Mailing List Archive

Support open source code!


[Date Prev][Date Next][Thread Prev][Thread Next][Date Index][Thread Index]

Re: tlug: XEmacs and Kanji detection



--------------------------------------------------------
tlug note from "Stephen J. Turnbull" <turnbull@example.com>
--------------------------------------------------------
>>>>> "Steve" == Steve Dunham <dunham@example.com> writes:

    Steve> I believe the locale is passed to the input method. (I
    Steve> suspect this is why the Solaris input method didn't work
    Steve> for me.)

Dunno about Solaris, but under Linux, XIM will definitely crash your
XEmacs+Mule if XMODIFIERS sets an input method and that input method
fails to open for any reason.  However, locale is used in a bunch of
places in XEmacs.  For starters, `fgrep -l locale
/var/project/xemacs-20.2/src/*.[ch]' lists 25 files.

    >> The locale processing also seems to be inconsistently
    >> implemented, since "LANG=ja_JP.EUC" results in SJIS being
    >> correctly displayed (and "LANG=ja_JP.SJIS" produces correct
    >> results for EUC).

    Steve> Umm, what do you want it to do? Disable EUC support?

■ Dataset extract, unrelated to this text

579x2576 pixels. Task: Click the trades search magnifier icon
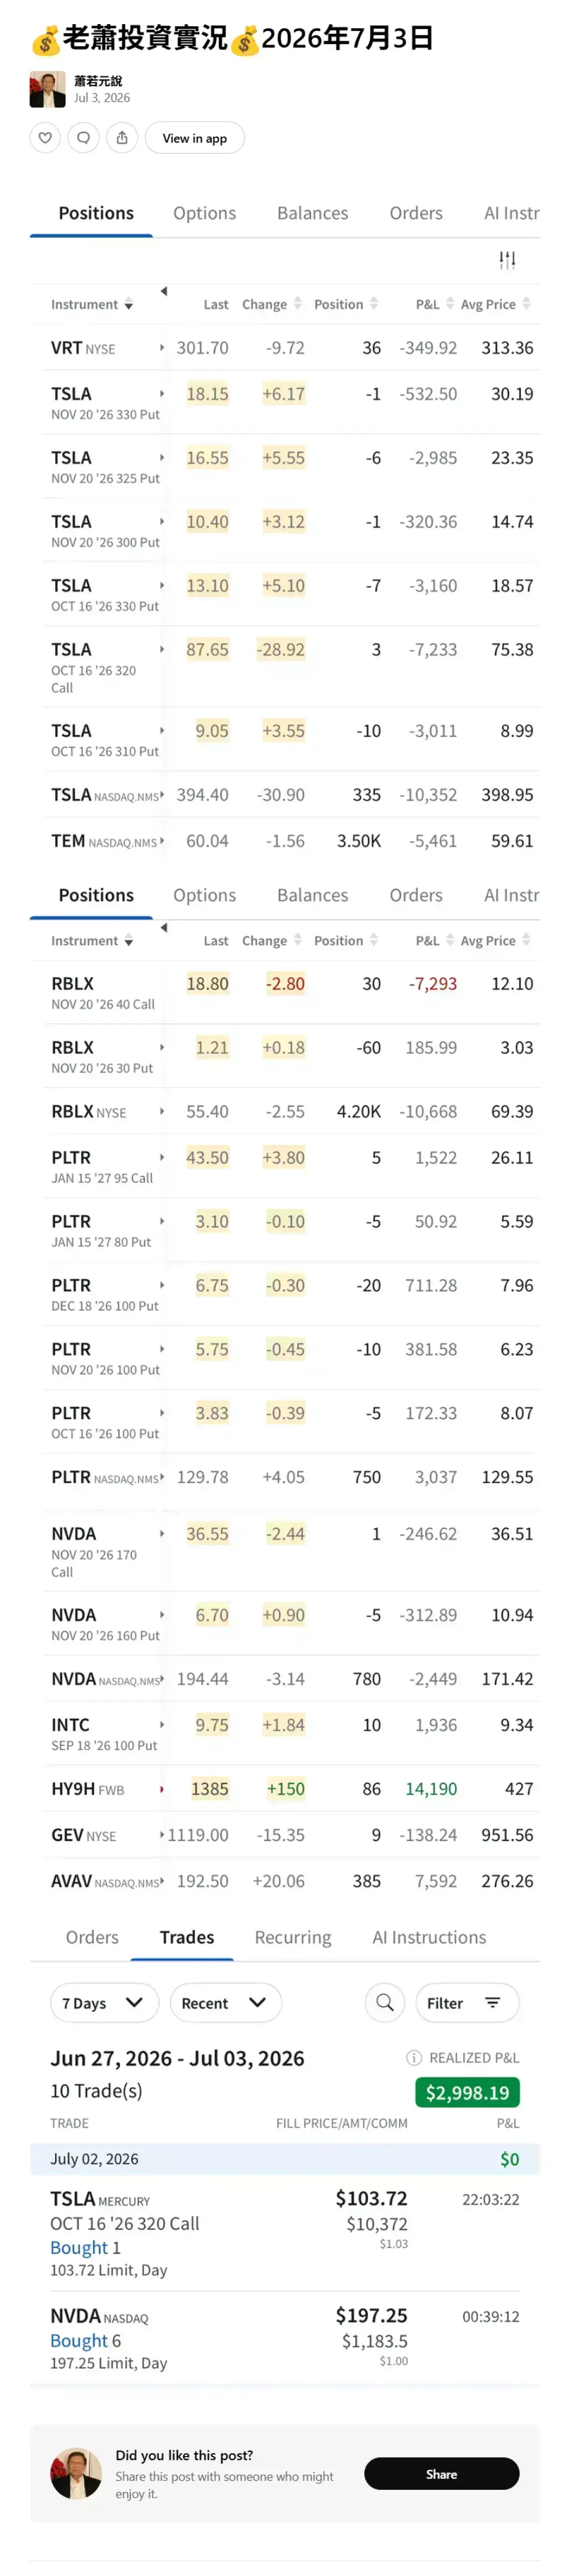pyautogui.click(x=385, y=2002)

Well, there are times when I'd like to be able to do something like
that, since there are ambiguous files.  I have yet to figure out how
to get a buffer to be reread in various different encodings
conveniently.  One can set `buffer-file-coding-system' and relatives,
but this is pretty clumsy.

    Steve> Currently it only uses the LANG variable to determine the
    Steve> "default" language for startup.

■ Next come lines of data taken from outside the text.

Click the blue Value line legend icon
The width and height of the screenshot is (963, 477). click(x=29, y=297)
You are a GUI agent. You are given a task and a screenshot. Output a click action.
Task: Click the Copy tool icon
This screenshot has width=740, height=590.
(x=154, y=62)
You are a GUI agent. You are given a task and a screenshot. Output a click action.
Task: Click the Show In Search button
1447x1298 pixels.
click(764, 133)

Thanks for confirming that.

    Steve> XEmacs, by default, seems to have iso-2202 filters in the
    Steve> loading process.  The SJIS detection seems to be added when
    Steve> you load the japanese language stuff.  This happens when
    Steve> LANG=ja or you pick the Japanese menu item.

To be picky, iso-2022 seems to be enabled by Mule; it doesn't work if
you compile XEmacs without Mule.  (I had some spare cycles while I was
lecturing the other day....)  I would guess that SJIS can _only_ be
recognized if you assume Japanese; I'm not sure why EUC doesn't get
recognized (my guess is that most EUC files do not conform to the
ISO-2022 standard of starting out in ASCII (ISO-Latin-1?) and shifting
into Japanese; if they did, they'd probably be recognized).

    Steve> (You can probably do this in .emacs too, you should be able
    Steve> to select Japanese and "Save Options", but I haven't tried
    Steve> it.)

This works, Jason Molenda mentioned it.

    Steve> Anyways, you can change the "default" language in the menu:
    Steve> "Options/Language Environment".

But this is too late for XIM (as I mentioned earlier).

    Steve> File encoding can be set on a per buffer basis using C-x
    Steve> C-n f (type C-x C-n C-h for a list of bindings).

Unfortunately, this doesn't work.  :-)  You need to use
`set-buffer-file-coding-for-read' which isn't bound.  A trivial
complaint since one can bind it oneself.

    >> Furthermore, using `(setenv "LANG" "C")' or any other locale
    >> does not affect this, so the locale of the XEmacs process seems
    >> to be fixed at invocation, and only used to invoke Mule
    >> features.

    Steve> Ahh, digging around, I found yet another reason for this:
    Steve> in the lisp directory, there is a
    Steve> locale/ja/locale-start.el.  Apparently, there is no
    Steve> directory for other locales.  (XEmacs desperately needs
    Steve> testers for non-japanese MULE stuff.)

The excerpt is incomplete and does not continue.